Best practice - merging a mix of existing PDFs, and filling out PDF templates in memory using C# .NET Core and Azure blob storage

Question

Hello, I am going to try to explain this at a high level since I am fairly certain I'll have to rewrite a bunch of existing code and I am not sure providing the existing code at this point will be helpful.

I have an C# .NET Core application deployed in Azure, and utilizing PDF files and a PDF template stored in Azure blob storage. I didn't write the SyncFusion code to create a report, but I am looking at fixing an issue we have where it seems the larger the report, the more likely it is to error out without giving clear detail why. It does consistently error out 4 minutes into the report running though.
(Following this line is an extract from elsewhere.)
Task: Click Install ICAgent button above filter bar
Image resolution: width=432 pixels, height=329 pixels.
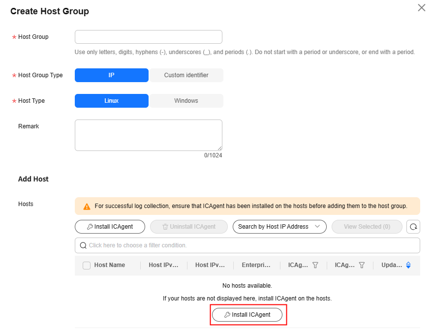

The report: our users provide personal details in our application and can add up to 10 PDF attachments to an application.

When we create a report, we do the following from the API side:

- Use some business logic to filter out users based on requirements before using any logic to create the PDF

- Have a placeholder byte array that represents the final report.

This is the primary logic I am looking for advice on for creating the report itself - which is one enormous PDF:

- Right now, as we loop through the users, we start by filling out a PDF template for the user matching key-value pairs of their personal details (coming from a SQL DB) to the template fields. We do validation to make sure the keys match so it errors out if they don't. When done, we flatten the PDF and merge it into the final report array.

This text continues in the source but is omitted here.